Rat cerebellar granule cells are protected from glutamate-induced excitotoxicity by S-nitrosoglutathione but not glutathione

Abstract

In cultured rat cerebellar granule cells, glutamate or N -methyl-d-aspartate (NMDA) activation of the NMDA receptor caused a sustained increase in cytosolic Ca2+ levels ([Ca2+]i), reactive oxygen species (ROS) generation, and cell death (respective EC50 values for glutamate were 12, 30, and 38 μM) but no increase in caspase-3 activity. Removal of extracellular Ca2+ blocked all three glutamate-induced effects, whereas pretreatment with an ROS scavenger inhibited glutamate-induced cell death but had no effect on the [Ca2+]i increase.
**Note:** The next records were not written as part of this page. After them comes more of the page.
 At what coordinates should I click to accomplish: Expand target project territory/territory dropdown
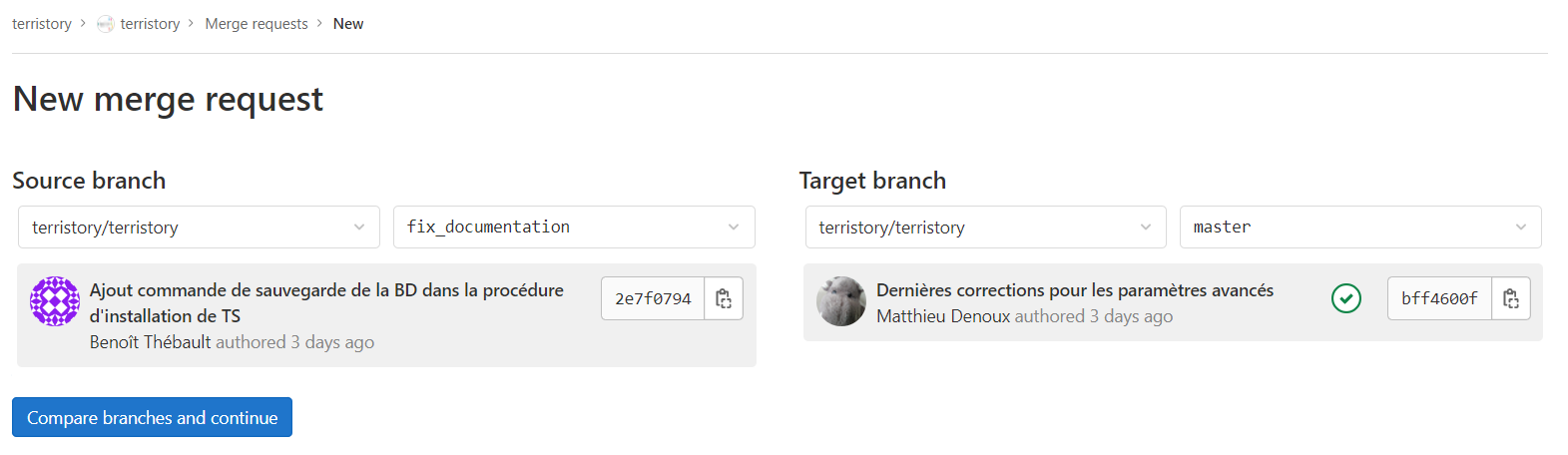coord(985,228)
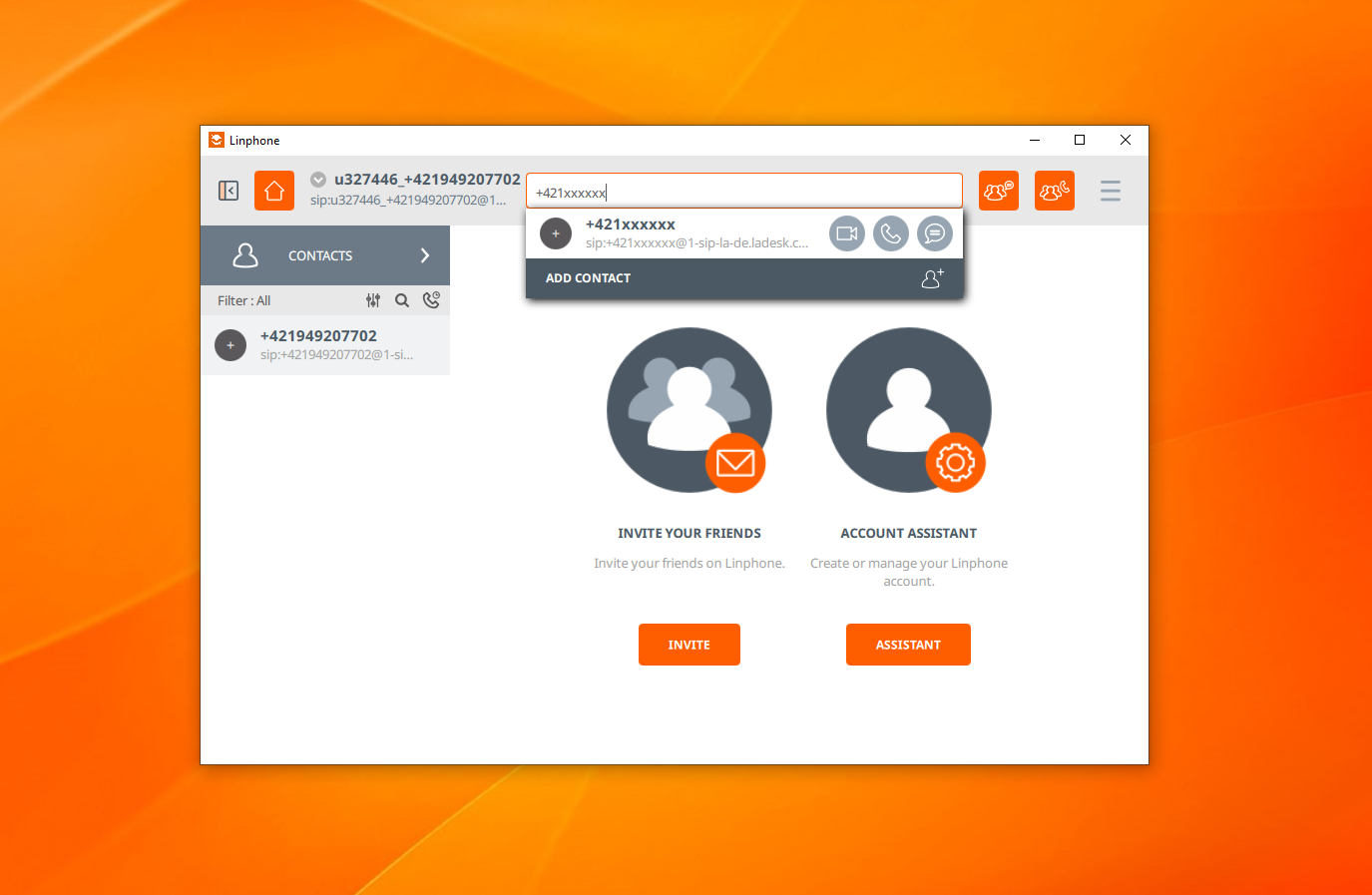Open the account selector dropdown arrow
Viewport: 1372px width, 895px height.
pos(318,180)
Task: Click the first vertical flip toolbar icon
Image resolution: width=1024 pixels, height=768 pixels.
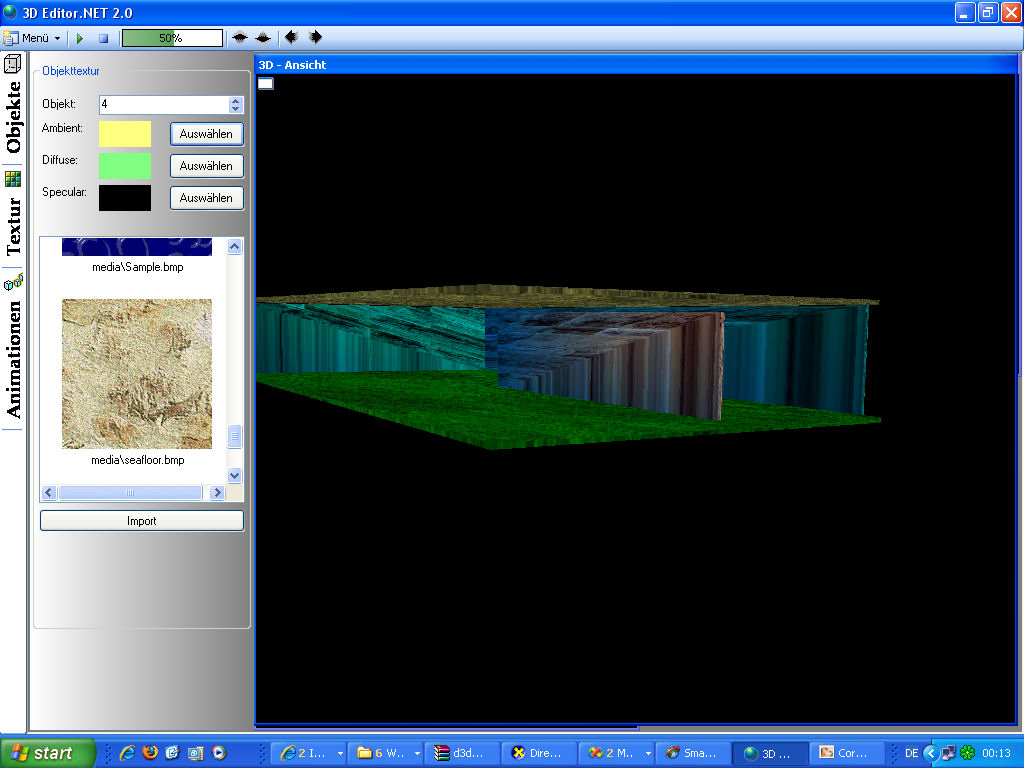Action: [x=240, y=38]
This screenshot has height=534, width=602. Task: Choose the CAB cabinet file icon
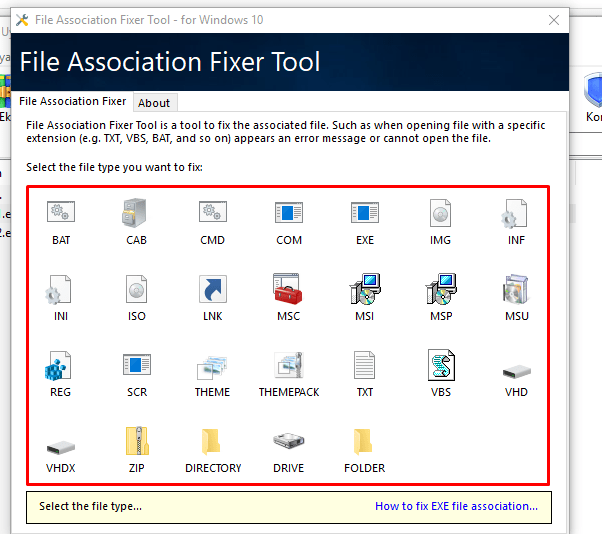coord(134,212)
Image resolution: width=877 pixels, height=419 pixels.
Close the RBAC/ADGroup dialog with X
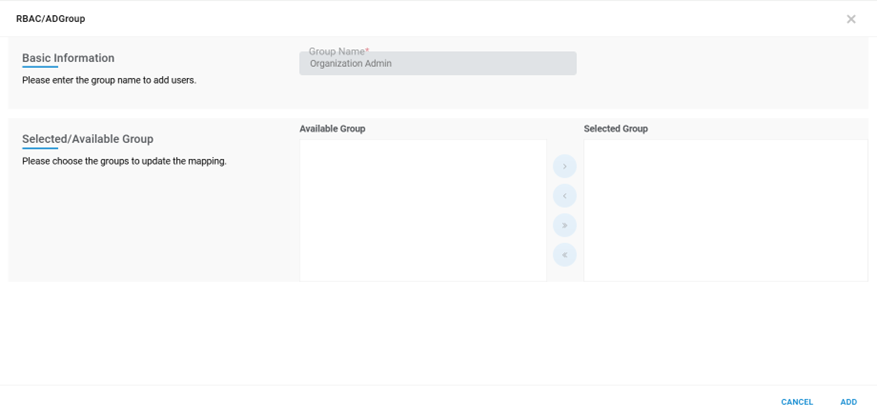tap(851, 19)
This indicates that glutamate-induced cell death is attributable to [Ca2+]i increase and ROS generation, and the [Ca2+]i increase precedes ROS generation. Apoptotic cell death was not seen until 24 h after exposure of cells to glutamate. S -nitrosoglutathione abolished glutamate-induced ROS generation and cell death, and only a transient [Ca2+]i increase was seen; similar results were observed with another nitric oxide (NO) donor, S -nitroso- N -acetylpenicillamine, but not with glutathione, which suggests that the effects were caused by NO. The transient [Ca2+]i increase and the abolishment of ROS generation induced by glutamate and S -nitrosoglutathione were still seen in the presence of an ROS scavenger. Glial cells, which were present in the cultures used, showed no [Ca2+]i increase in the presence of glutamate, and glutamate-induced granule cell death was independent of the percentage of glial cells. In conclusion, NO donors protect cultured cerebellar granule cells from glutamate-induced cell death, which is mediated by ROS generated by a sustained [Ca2+]i increase, and glial cells provide negligible protection against glutamate-induced excitotoxicity.